Methods in Linker.evaluation¶

Evaluate the performance of a Splink model. Accessed via linker.evaluation

prediction_errors_from_labels_table(labels_splinkdataframe_or_table_name, include_false_positives=True, include_false_negatives=True, threshold_match_probability=0.5) ¶

Find false positives and false negatives based on the comparison between the clerical_match_score in the labels table compared with the splink predicted match probability

The table of labels should be in the following format, and should be registered as a table with your database using

labels_table = linker.table_management.register_labels_table(my_df)
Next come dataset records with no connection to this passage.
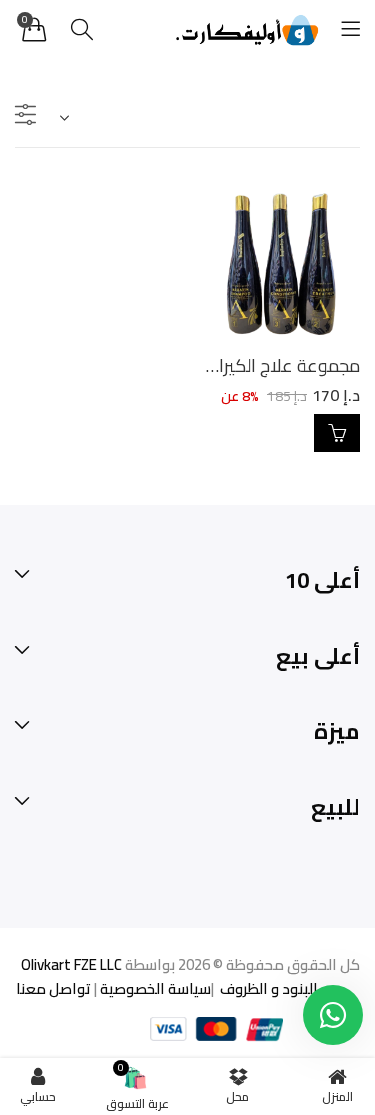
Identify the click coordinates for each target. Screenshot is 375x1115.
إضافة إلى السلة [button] (337, 433)
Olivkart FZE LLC (71, 964)
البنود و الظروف (267, 988)
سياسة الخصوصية (154, 988)
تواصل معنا (53, 988)
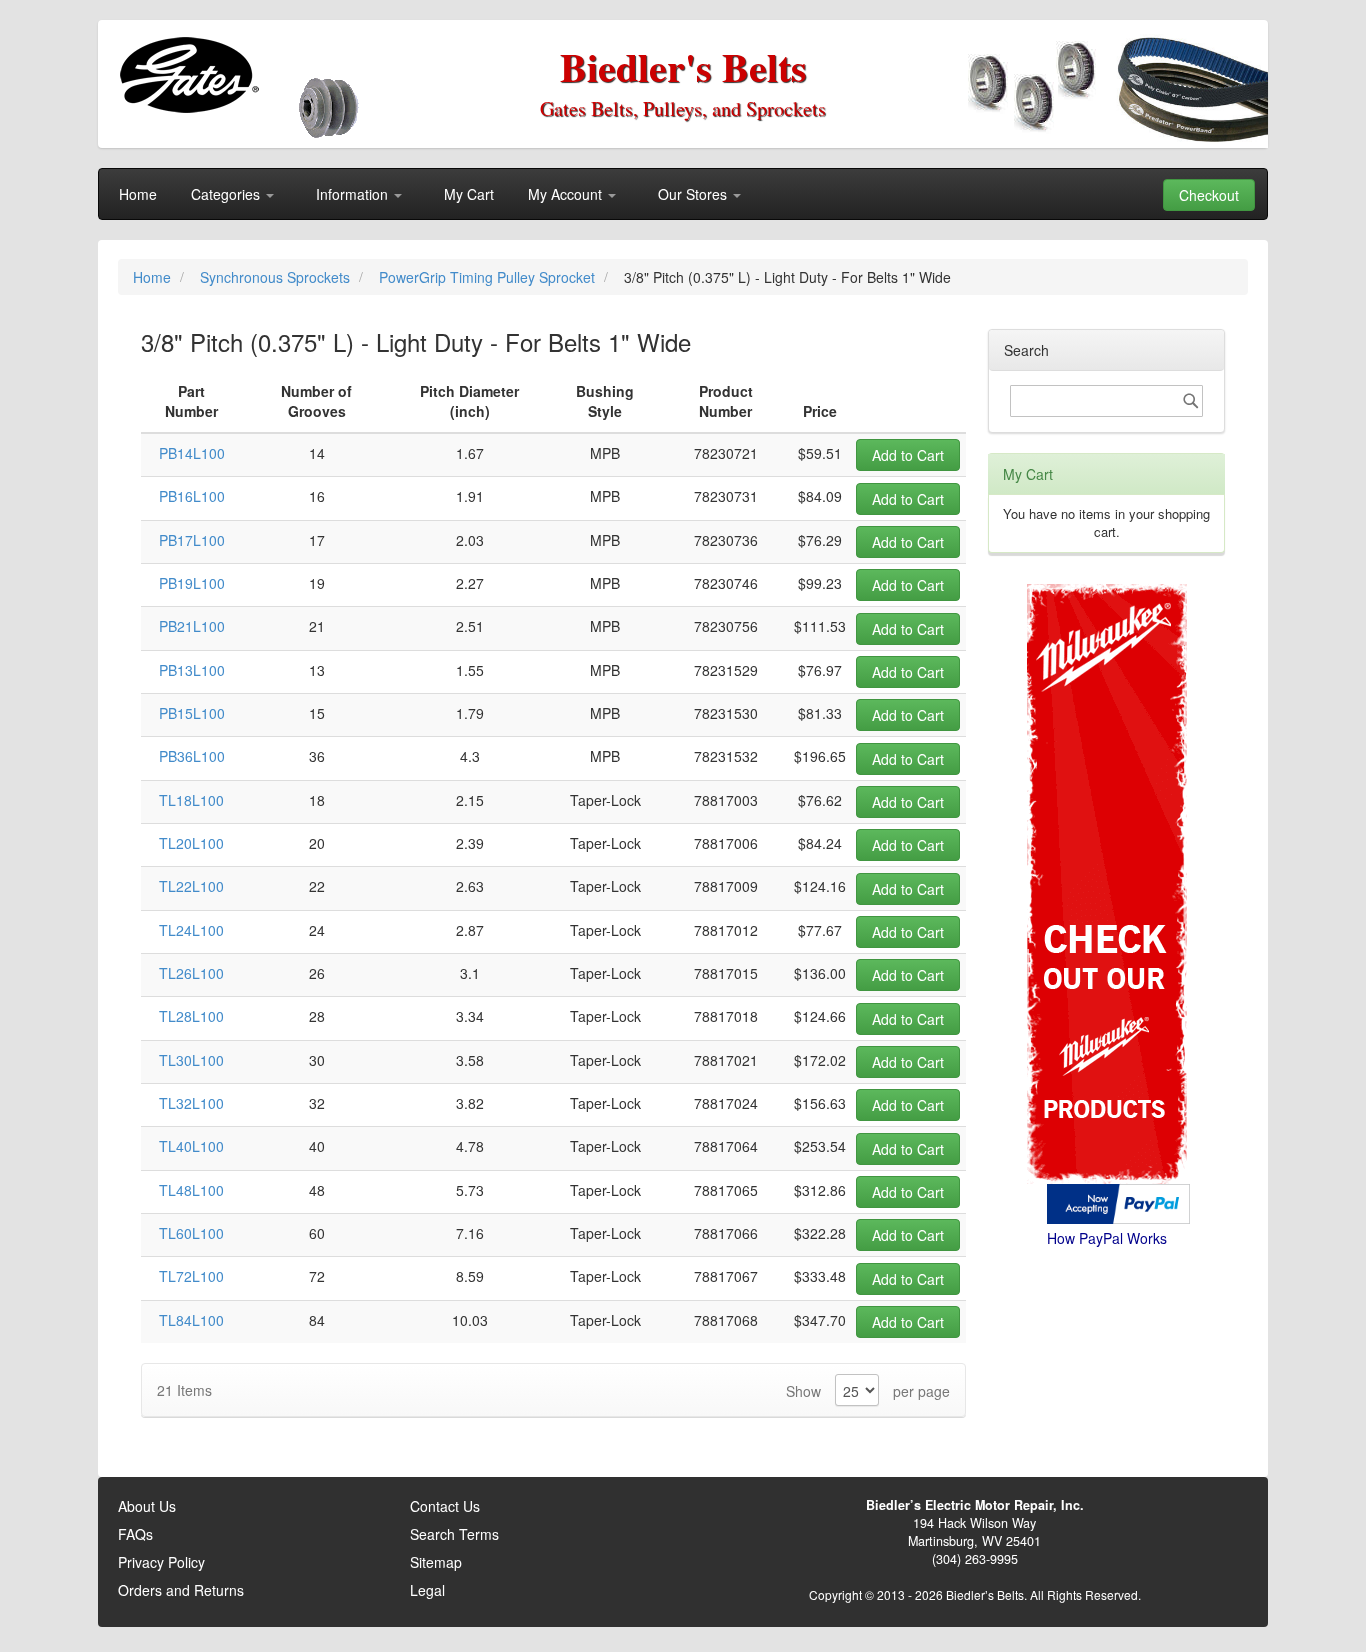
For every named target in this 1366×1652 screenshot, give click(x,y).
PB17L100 (192, 540)
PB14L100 (192, 453)
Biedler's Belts (683, 66)
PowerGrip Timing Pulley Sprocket (489, 277)
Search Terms (454, 1534)
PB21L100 (192, 626)
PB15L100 (192, 713)
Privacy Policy (161, 1562)
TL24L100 (191, 930)
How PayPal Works (1107, 1238)
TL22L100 (191, 886)
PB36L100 (192, 756)
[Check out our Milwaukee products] (1106, 808)
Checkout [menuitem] (1209, 195)
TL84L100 (191, 1320)
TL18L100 (191, 800)
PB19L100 (192, 583)
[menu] (683, 194)
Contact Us (445, 1506)
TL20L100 (191, 843)
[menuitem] (138, 194)
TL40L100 (191, 1146)
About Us (147, 1506)
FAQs (135, 1534)
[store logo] (188, 75)
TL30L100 (191, 1060)
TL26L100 (191, 973)
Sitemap (436, 1562)
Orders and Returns (181, 1590)
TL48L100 (191, 1190)
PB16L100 (192, 496)
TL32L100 (191, 1103)
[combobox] (1106, 401)
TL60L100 (191, 1233)
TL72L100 (191, 1276)
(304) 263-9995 (975, 1559)
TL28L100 (191, 1016)
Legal (427, 1590)
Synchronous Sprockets (277, 277)
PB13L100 (192, 670)
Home (154, 277)
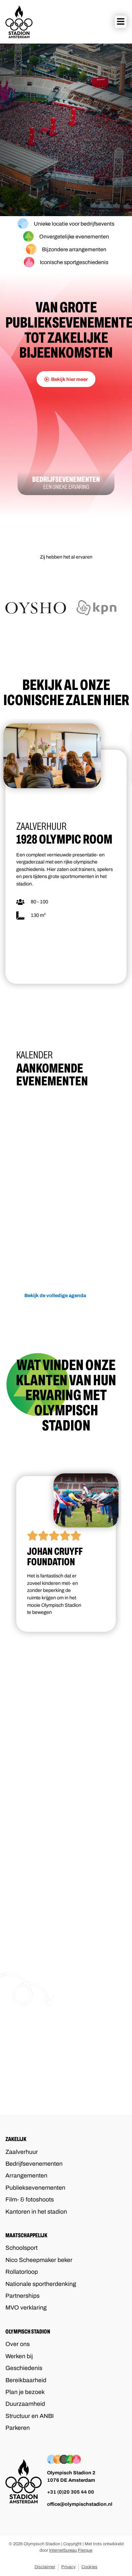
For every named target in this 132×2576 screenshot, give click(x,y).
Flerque (85, 2550)
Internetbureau (63, 2550)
source_dataset_l unique_id_l source_dataset_r unique_id_r clerical_match_score
df_1 1 df_2 2 0.99
df_1 1 df_2 3 0.2

Parameters:

Name Type Description Default
labels_splinkdataframe_or_table_name str | SplinkDataFrame

Name of table containing labels in the database

required
include_false_positives bool

Defaults to True.

True
include_false_negatives bool

Defaults to True.

True
threshold_match_probability float

Threshold probability above which a prediction considered to be a match. Defaults to 0.5.

0.5

Examples:

labels_table = linker.table_management.register_labels_table(df_labels)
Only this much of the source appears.